Si Daniel ha de resistir con vehemencia la serie de negativas y disparates burocráticos a los que se enfrenta diario, el personaje de Katie (Hayley Squires), la madre, demuestra en el lado opuesto la fragilidad ante su situación, y en esa diferencia de carácter es donde Loach entrega uno de sus más poderosos mensajes. Daniel nota las preocupaciones de Katie, sean simples arreglos al nuevo hogar o la falta de dinero, y le ofrece su ayuda desinteresada no por compasión o algún interés romántico, sino por cortesía. Ser cordial y sincero con el desconocido es lo que él ofrece y lo que espera. I, Daniel Blake, es entonces un filme que prepondera la empatía. Y por eso es no sólo trascendente en la actualidad, sino urgente.
El vecino que compra y revende piratería, la joven que maneja perfecto la computadora ante el nulo conocimiento de Daniel, la funcionaria con dejos de humanidad, el niño que en su autismo pareciera ser grosero; todo ello conjunta parte de la diversidad diaria en la cual Loach vierte detalles que hablan sobre la personalidad del protagonista. Valores que parecieran extinguirse.
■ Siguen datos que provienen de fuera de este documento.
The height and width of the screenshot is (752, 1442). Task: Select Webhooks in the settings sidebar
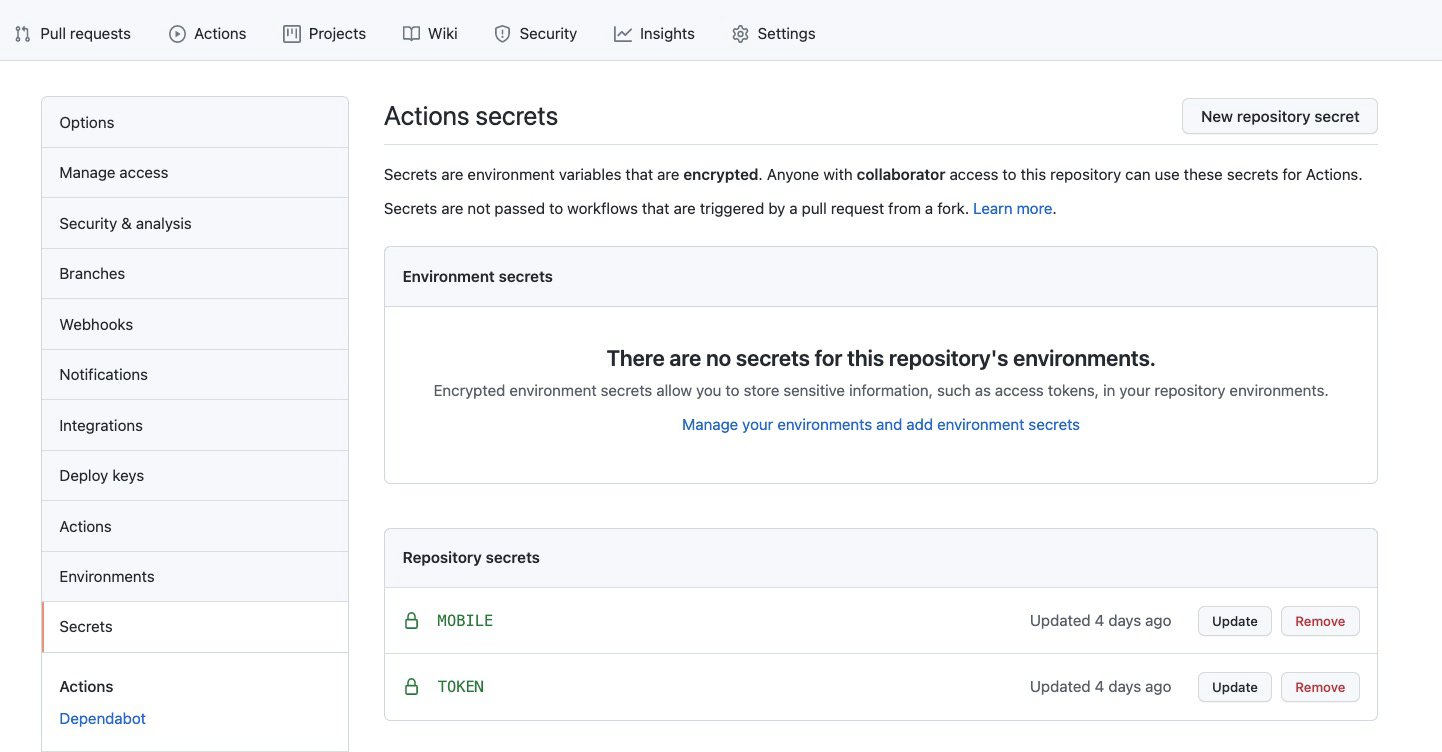click(x=96, y=325)
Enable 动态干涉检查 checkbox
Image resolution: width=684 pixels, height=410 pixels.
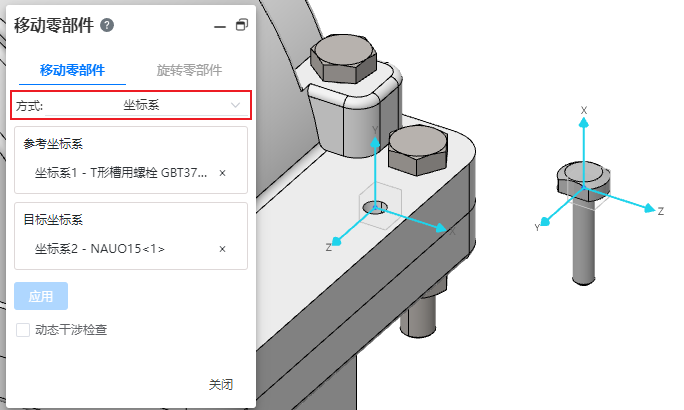tap(23, 330)
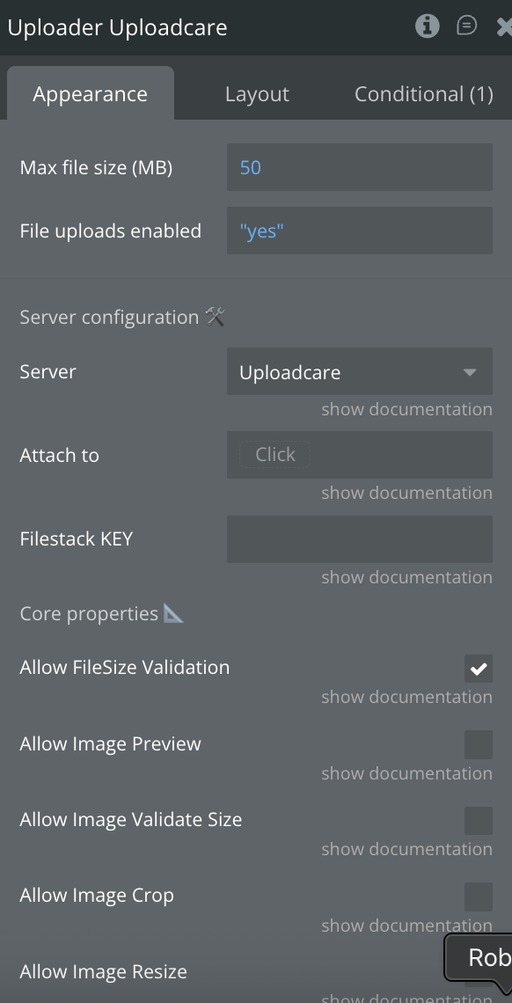Uncheck Allow FileSize Validation checkbox

pyautogui.click(x=479, y=669)
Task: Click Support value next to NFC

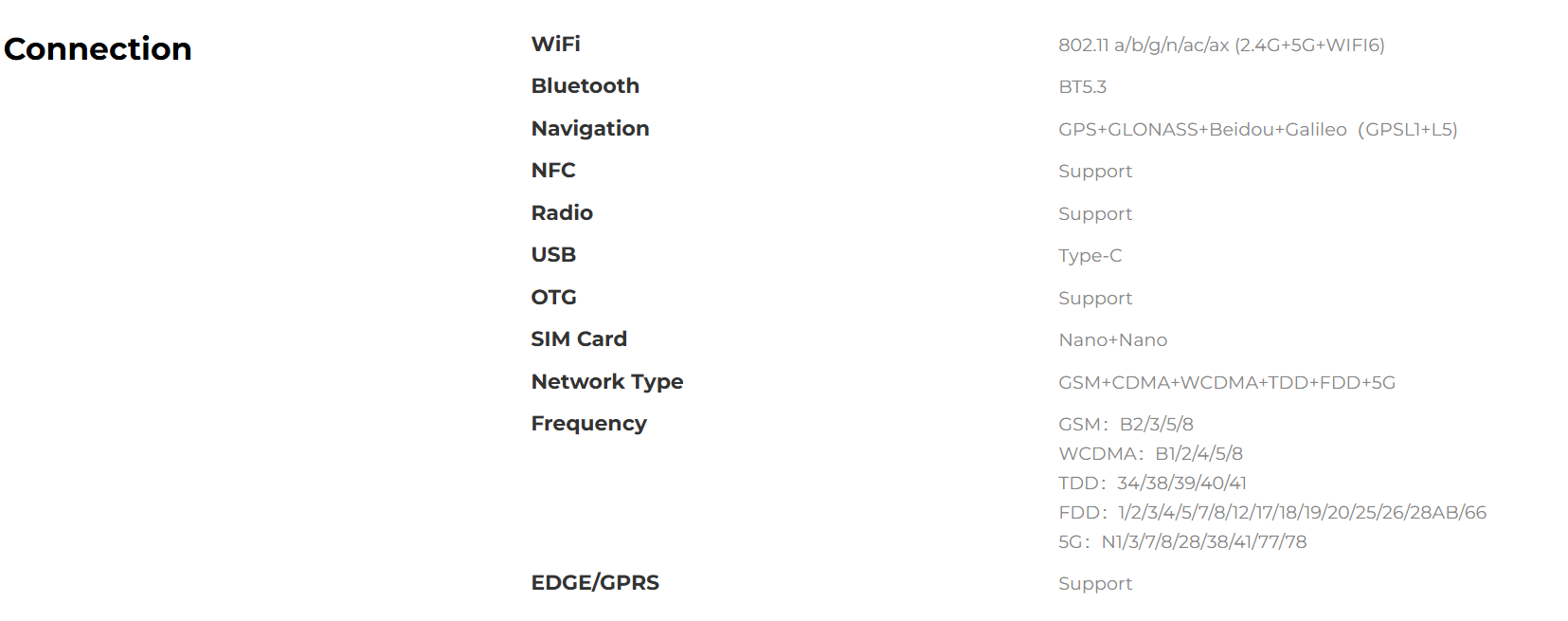Action: [1094, 171]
Ahí la cinta expone al ciudadano de pie que, aunque enfrenta obstáculos locales, nos hace empáticos y se extrapola universalmente en cualquier ciudad del mundo y con cualquier habitante. Porque el señalamiento de Loach, siempre efectivo, va aquí contra un neoliberalismo que toma formas diferentes de acuerdo al territorio, aunque sea igual de voraz en sus raíces y procesos. ¿Quién, aun con el espíritu más fuerte, puede resistir semejante contienda? Esa es quizás la pregunta más álgida que plantea Loach conforme el relato avanza y presenciamos lo que pareciera la lenta derrota de éste hombre. Sin embargo, el filme sortea las trampas de los dramas lacrimógenos y de denuncias facilonas con todo y que sí tiene una postura clara. Lo hace por medio de su título, de hecho: I, Daniel Blake.
Ese Yo mayúsculo pintado en la fachada de las oficinas y que antecede a su nombre es tanto un signo de individualidad y de resistencia como de una invitación a ser empático. Lo saben esos personajes que aplauden en la calle y apoyan su causa. El abogado que está dispuesto a defender su causa. Las chicas que detienen su festejo para aplaudir y vitorear. También los funcionarios que con vergüenza y desdén salen a ver que el Daniel que creían olvidado no está dispuesto a ceder. Y por supuesto el teporocho que le levanta el brazo en son de victoria antes que la policía extinga un festejo que igual ya quedó sembrado en donde importa: en los demás. Para Daniel en la ficción puede que sea un poco tarde, pero no para nosotros, y Loach lo deja muy claro.
YO, Daniel Blake es TÚ, Daniel Blake. NOSOTROS, Daniel Blake.
¿Qué hace falta para ser un frente digno contra el sistema? Para humanizar ¿Qué para darnos cuenta?